Both initiatives have passed the second of three debates in Congress, where a motion to have the Constitutional Court review the motions was denied.
Human rights groups and civil society organizations consider these two pending laws to be part of a slow-motion coup from Guatemalan President Jimmy Morales and certain members of Congress who want to stifle and criminalize their opposition prior to the impending elections. Yet movement groups are banding together to stand firmly against these bold and targeted attempts.
Among the leaders in opposing these measures and organizing for justice and human rights in Guatemala is the Asamblea Social y Popular, or the Social and Popular Assembly, a grantee of Grassroots International.
The Social and Popular Assembly is a strategic platform where indigenous peasants, feminist groups and other politically-aligned organizations join forces to make collective demands for social change. Both of our partners in Guatemala (the Peasant Unity Committee and Sector de Mujeres) are part of The Assembly whose collective demands have included the resignation of past President Otto Perez Molina, fundamental election and political party reforms and convening a multi-ethnic and multi-sectoral Constitutional Assembly. Here they make another demand:
Pero la voz de las mujeres no se puede callar, porque nos merecemos un país donde se promueva la igualdad de derechos, lucha constante de la Alianza Política Sector de Mujeres… Nos Solidarizamos con esta organización, miembro de la Asamblea Social y Popular, y a las autoridades correspondientes exigimos que investiguen este y otros casos que son formas sistemáticas de ejercer violencia en contra de las mujeres. – Asamblea Social y Popular
But the voice of women cannot be silenced, because we deserve a country where equal rights are promoted, the constant struggle of Sector de Mujeres…. We are in solidarity with this organization, a member of the Asamblea Social y Popular. And to the respective authorities, we demand that they investigate this and other cases that are systematically exercising violence against women. – The Social and Popular Assembly
In light of this political context, Sector de Mujeres stands stronger than ever. In their words:
Nuestra lucha continuará, hoy más que nunca. Acompañadas de los movimientos sociales, pueblos originarios, y las organizaciones del movimiento de mujeres y feminista, exigimos a la comunidad internacional intensificar su vigilancia sobre los derechos humanos en el país, acompañarnos en nuestra lucha para evitar una restauración autoritaria y la perpetuación de los poderes facticos. Nos unimos a todas y todos los defensores de derechos humanos que están siendo amenazados, perseguidos en nuestro país, nos solidarizamos con esa lucha que es nuestra y reafirmamos hoy más que nunca nuestra convicción por alcanzar una vida libre y plena para las mujeres
Seguiremos recordando a las niñas del Hogar que no fue seguro, porque las autoridades permitieron los femicidios de Estado, de 41 niñas adolescentes, ocurridos el 8 de marzo del 2017, para que los horrores de esas muertes sean reconocidos por la sociedad, y los culpables sean condenados.

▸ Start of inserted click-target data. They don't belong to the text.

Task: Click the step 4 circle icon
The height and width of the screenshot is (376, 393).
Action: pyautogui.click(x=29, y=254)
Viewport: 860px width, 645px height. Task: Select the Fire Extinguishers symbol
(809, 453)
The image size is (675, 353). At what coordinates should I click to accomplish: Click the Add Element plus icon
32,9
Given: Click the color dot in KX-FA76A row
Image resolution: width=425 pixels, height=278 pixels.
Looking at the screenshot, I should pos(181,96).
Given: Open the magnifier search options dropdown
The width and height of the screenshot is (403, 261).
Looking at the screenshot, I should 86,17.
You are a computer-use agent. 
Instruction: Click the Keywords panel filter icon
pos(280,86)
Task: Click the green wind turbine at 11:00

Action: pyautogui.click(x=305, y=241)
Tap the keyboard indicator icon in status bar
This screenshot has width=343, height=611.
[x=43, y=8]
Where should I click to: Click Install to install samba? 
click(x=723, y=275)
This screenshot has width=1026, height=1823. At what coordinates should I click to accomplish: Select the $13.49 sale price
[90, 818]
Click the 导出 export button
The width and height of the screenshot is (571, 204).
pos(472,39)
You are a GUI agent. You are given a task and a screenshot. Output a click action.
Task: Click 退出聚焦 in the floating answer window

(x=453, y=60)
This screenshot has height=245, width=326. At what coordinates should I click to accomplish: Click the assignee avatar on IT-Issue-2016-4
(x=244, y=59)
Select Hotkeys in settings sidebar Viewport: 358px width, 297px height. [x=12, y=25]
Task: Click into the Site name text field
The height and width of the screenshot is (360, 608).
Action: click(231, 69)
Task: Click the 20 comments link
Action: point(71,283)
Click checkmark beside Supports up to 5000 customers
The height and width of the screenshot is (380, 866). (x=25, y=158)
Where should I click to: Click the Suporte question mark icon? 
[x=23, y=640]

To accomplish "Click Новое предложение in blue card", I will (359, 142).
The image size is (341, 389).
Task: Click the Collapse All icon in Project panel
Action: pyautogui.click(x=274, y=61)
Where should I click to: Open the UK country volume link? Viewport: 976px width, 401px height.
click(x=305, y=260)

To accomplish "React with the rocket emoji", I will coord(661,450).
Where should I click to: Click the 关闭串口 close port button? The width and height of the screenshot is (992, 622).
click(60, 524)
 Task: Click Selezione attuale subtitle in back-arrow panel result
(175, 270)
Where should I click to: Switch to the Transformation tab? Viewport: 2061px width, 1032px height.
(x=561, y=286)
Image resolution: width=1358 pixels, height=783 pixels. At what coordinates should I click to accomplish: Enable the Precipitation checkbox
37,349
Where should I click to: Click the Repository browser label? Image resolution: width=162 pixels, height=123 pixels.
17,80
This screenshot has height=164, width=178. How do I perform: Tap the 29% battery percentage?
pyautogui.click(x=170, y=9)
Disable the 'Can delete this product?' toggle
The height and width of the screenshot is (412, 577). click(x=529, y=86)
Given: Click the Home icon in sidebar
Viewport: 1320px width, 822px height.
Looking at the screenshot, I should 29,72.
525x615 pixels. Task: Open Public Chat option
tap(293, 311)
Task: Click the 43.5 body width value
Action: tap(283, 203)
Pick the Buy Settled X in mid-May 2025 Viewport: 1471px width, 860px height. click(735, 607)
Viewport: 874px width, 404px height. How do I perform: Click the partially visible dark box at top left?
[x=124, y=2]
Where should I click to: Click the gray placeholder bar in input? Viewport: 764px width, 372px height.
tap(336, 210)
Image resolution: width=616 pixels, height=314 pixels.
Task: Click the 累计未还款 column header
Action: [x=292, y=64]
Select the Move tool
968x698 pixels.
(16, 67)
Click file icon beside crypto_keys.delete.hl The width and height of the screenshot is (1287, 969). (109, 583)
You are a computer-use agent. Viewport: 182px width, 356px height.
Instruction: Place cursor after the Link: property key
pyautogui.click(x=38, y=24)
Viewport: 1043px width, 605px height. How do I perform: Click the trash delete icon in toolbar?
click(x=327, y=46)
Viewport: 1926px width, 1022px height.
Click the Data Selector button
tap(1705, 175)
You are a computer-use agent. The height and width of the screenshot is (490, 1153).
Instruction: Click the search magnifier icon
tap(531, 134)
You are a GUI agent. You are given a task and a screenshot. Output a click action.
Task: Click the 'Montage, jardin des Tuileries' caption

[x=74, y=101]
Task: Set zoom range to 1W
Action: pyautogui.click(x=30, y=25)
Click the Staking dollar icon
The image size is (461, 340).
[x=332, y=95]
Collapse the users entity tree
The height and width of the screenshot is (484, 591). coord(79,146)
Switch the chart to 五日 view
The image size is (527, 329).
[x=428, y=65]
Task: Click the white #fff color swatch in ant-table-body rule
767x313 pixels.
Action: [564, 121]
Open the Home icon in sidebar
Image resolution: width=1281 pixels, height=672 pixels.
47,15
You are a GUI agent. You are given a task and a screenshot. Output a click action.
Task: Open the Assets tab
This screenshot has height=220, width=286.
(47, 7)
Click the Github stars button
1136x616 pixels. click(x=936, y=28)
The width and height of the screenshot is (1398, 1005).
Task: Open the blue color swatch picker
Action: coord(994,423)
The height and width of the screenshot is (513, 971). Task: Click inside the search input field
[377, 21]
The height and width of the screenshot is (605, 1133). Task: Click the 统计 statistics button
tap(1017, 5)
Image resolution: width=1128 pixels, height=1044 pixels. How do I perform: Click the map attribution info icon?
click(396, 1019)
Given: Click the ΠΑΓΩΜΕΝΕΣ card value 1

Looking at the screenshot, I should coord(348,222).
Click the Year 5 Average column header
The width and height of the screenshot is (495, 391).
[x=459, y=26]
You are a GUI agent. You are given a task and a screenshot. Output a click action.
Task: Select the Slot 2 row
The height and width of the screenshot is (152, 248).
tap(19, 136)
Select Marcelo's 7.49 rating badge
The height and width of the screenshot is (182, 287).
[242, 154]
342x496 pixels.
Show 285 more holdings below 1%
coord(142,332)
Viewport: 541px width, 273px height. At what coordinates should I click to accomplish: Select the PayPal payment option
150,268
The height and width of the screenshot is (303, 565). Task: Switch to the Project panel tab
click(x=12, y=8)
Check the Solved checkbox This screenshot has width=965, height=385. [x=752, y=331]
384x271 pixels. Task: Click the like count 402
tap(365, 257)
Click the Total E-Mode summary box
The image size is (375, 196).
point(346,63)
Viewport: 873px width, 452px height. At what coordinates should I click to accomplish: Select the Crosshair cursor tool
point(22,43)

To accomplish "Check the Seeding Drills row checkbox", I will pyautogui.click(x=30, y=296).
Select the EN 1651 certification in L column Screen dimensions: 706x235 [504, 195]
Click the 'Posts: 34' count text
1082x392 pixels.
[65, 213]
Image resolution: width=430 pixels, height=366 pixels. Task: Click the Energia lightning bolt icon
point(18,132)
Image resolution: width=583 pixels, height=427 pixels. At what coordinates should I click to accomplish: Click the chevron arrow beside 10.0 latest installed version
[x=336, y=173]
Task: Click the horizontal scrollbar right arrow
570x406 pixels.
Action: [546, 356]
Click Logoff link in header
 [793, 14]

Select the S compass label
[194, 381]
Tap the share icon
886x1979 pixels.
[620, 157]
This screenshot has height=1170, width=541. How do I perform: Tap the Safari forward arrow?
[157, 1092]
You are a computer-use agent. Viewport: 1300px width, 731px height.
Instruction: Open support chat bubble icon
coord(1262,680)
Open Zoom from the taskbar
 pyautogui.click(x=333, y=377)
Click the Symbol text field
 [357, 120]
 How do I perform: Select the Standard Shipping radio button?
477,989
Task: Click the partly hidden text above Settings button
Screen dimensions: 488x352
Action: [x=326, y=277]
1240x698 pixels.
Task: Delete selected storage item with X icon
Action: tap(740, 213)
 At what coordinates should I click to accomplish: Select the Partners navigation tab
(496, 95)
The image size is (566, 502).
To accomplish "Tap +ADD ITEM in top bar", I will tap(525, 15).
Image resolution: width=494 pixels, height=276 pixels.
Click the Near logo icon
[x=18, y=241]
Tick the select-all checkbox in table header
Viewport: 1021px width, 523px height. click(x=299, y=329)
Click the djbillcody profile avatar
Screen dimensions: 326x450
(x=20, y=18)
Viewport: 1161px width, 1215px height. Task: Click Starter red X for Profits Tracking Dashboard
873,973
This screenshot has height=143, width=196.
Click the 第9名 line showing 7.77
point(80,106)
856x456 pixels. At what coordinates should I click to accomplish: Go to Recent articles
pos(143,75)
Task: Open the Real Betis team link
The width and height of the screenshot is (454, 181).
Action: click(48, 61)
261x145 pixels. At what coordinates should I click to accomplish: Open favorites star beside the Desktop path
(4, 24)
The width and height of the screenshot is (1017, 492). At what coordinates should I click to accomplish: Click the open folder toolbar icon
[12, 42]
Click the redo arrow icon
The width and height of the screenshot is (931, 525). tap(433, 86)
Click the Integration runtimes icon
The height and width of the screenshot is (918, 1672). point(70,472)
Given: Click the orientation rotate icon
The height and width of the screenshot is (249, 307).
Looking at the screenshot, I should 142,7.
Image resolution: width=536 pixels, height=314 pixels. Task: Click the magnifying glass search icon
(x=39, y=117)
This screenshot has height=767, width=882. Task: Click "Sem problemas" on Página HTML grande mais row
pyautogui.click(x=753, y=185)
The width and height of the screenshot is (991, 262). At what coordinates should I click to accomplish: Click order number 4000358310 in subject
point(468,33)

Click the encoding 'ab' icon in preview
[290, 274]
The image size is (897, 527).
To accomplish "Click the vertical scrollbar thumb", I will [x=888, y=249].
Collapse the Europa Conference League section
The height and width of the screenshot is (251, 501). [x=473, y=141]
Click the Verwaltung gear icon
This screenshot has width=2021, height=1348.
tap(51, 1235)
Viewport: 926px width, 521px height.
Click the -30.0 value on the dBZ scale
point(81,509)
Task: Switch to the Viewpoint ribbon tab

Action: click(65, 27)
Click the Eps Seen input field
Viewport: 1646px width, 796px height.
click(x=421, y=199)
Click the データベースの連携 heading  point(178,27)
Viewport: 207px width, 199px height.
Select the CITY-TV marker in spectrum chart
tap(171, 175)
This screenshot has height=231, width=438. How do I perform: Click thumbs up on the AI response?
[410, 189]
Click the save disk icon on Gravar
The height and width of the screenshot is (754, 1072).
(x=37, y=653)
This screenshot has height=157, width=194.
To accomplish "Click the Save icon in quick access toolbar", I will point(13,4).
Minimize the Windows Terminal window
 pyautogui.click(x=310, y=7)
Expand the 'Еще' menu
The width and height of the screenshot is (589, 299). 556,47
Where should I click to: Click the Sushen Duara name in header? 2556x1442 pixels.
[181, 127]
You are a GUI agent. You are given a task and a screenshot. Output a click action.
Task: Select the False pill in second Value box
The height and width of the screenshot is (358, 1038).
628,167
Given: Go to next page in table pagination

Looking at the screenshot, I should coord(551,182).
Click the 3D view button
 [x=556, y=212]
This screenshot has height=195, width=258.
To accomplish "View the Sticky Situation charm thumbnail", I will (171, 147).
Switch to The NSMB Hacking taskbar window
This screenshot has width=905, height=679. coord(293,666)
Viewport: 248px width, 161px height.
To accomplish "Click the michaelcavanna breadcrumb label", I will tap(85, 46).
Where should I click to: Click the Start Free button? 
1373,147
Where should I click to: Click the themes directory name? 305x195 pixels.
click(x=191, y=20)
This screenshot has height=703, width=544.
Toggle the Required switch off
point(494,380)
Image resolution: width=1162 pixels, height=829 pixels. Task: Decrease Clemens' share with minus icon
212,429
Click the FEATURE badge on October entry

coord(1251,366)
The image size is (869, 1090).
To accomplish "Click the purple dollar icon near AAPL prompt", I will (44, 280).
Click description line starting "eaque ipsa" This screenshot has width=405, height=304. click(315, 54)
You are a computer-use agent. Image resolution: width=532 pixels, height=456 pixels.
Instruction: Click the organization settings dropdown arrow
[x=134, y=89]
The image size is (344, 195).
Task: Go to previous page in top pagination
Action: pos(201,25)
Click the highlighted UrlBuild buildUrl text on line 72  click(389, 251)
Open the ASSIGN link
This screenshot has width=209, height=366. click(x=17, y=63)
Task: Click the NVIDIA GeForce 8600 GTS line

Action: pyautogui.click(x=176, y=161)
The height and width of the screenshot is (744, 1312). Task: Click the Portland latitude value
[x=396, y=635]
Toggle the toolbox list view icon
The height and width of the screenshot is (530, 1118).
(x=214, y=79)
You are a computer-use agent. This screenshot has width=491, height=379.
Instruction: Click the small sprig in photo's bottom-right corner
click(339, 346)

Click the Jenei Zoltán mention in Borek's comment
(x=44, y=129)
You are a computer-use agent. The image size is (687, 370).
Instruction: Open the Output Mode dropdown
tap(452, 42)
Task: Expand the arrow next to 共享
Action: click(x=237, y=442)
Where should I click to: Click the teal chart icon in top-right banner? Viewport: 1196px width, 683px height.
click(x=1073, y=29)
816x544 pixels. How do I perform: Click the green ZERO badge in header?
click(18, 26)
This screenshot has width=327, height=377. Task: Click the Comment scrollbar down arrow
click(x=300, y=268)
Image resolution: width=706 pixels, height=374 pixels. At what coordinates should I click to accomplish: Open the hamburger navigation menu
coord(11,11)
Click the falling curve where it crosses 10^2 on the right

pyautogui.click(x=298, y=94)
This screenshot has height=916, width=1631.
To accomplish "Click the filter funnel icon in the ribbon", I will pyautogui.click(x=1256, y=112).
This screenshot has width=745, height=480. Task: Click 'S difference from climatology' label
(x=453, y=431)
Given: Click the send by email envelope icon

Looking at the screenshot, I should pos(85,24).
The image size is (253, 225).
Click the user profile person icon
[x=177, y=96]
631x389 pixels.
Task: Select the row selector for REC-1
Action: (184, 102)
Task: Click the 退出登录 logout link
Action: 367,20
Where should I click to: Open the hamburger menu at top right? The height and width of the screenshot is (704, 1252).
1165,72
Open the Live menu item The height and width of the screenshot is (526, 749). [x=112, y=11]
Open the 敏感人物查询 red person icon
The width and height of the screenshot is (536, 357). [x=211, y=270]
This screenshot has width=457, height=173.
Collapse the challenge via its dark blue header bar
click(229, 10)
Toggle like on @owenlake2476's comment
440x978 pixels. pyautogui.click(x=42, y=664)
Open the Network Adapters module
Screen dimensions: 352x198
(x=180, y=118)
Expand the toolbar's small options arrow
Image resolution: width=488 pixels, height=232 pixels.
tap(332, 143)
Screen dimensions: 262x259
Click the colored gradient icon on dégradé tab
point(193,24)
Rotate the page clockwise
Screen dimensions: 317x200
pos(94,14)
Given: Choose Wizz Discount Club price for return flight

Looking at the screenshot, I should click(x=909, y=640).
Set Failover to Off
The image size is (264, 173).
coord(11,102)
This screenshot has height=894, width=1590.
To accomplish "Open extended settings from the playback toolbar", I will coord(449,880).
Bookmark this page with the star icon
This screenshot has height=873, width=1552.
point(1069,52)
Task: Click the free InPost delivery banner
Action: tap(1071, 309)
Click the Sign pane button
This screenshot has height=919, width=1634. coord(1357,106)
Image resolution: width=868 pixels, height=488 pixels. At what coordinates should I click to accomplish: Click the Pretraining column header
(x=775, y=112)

Our struggle will continue, today more than ever. Accompanied by social movements, indigenous peoples, and women’s and feminist movement organizations, we call on the international community to intensify its vigilance over human rights in the country, accompany us in our struggle to avoid an authoritarian restoration and the perpetuation of external powers. We join all and all human rights defenders who are being threatened, persecuted in our country, we stand in solidarity with that struggle that is ours and we reaffirm today more than ever our conviction to achieve a free and full life for women.
We will continue to remind the children of the home that it was not safe because the authorities allowed the state femicides of 41 adolescent girls on March 8, 2017, so that the horrors of these deaths are recognized by society and the guilty are condemned.